When the skin is dry and the wafer is ready, I carefully position it to center the stoma in the opening. If the stoma hits against the edges then it'll be uncomfortable as it changes size when stool moves through. And if the gap is too big then skin will be left exposed. I try to keep my belly at a natural position as I stick on the fabric part of the wafer. If I suck in my gut too much then it'll pull when my belly gets full. And if I stick it out too far then the fabric will wrinkle and come loose when the skin contracts.

This routine has been keeping my skin happy and the wafer secure for at least a week at a time. I can usually feel the edges of the fabric and the inner semi-rigid parts loosen up when it gets close to the next changing time. It would probably stay on for longer, but I don't think it's a good idea to leave the area covered and uninspected for much more than a week.

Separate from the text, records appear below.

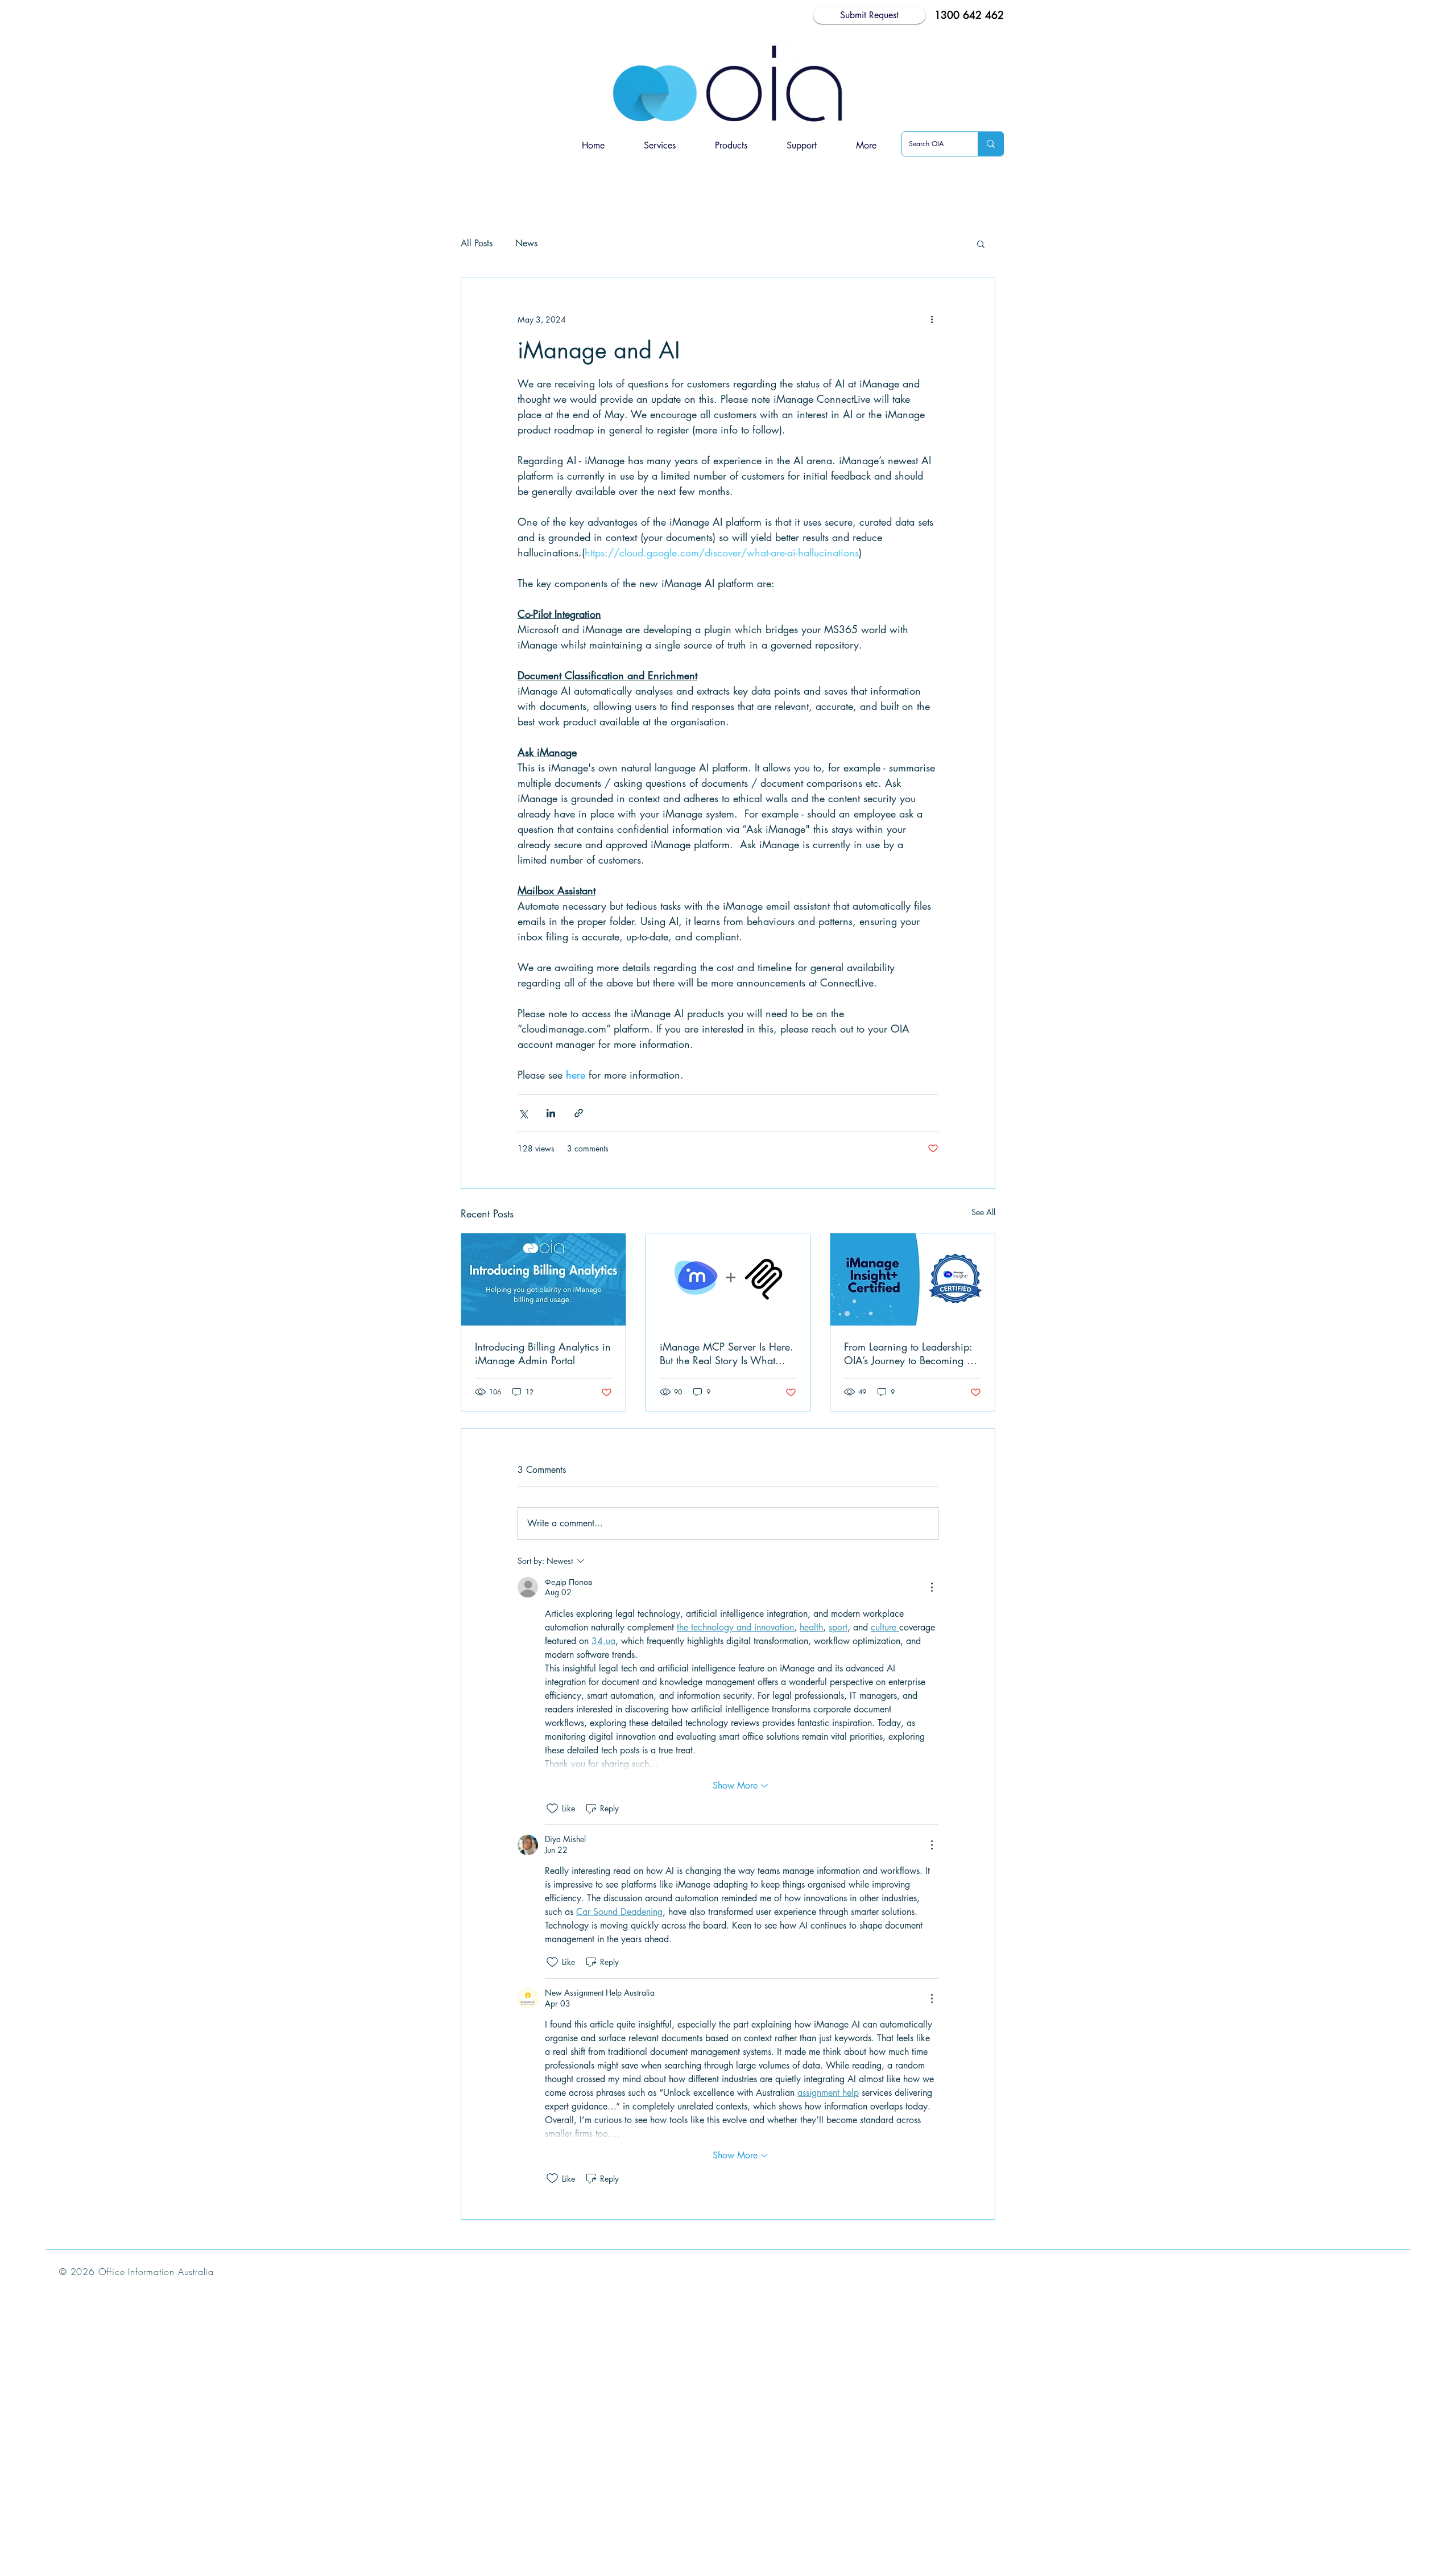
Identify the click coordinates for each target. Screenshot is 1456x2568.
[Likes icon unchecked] (552, 1808)
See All (983, 1212)
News (526, 243)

There are various protective skin gels and powders that the ostomy suppliers sell, but every one I've tried has given me a bad and worsening rash. So I find that the best method is to be slow, gentle, and clean. The one exception is when I have a surgical wound or ulcer under the wafer. Then I cover it with Aquacel Ag, a soft fabric that acts like an artificial scab and lets the skin heal without getting further damaged by the wafer. At those times I changed the wafer more often, every 4 to 5 days, to prevent the Aquacel from stewing too long and to check on the healing.

Friday, January 15, 2010

Uncertain health

Last summer I wrote about my rising CEA levels as I searched for the best treatment option:

Those fiendish cells

Now that I've finished another round of radiation and had some time to heal, I have another update on my CEA timeline.


My CEA fell after radiation, but not fast enough to suggest that it was heading back down to normal levels. Now it looks like it's rising again, indicating growth of tumors somewhere in my body. As usual, variability in measurements and benign conditions could also cause a rise in CEA. But it's enough to put us on closer watch for any bad guys.

My scans in December were too messy to declare anything definite. The masses in my pelvis showed elevated metabolic activity, but that could be from the radiation itself. The best news was that nothing new was showing up there. My lungs, however, showed some nodules that could become problems in the future.

Overall I'm feeling pretty good. I have a variety of nuisance symptoms including lingering bone pain, fatigue, urological misbehavior, and a fussy tummy. But I'm trying to press ahead with normal life and hoping that I can avoid or overcome any further problems.

Planning for the future is tricky with such uncertain health. As long as my body keeps running my mind must find ways to keep it fed, sheltered, and repaired. Financially, I'm faced with two choices: find a way to earn enough money to live where I have professional, social, and medical opportunities; or give up work completely and find a quiet place to retire and expire.

I am heading down the first path, committing myself to be productive and engaging in the activities that are sensible if I have a long future. But I am becoming familiar with a stress that's characteristic of chronic cancer – the knowledge that disaster could strike again any day and spoil my best laid plans.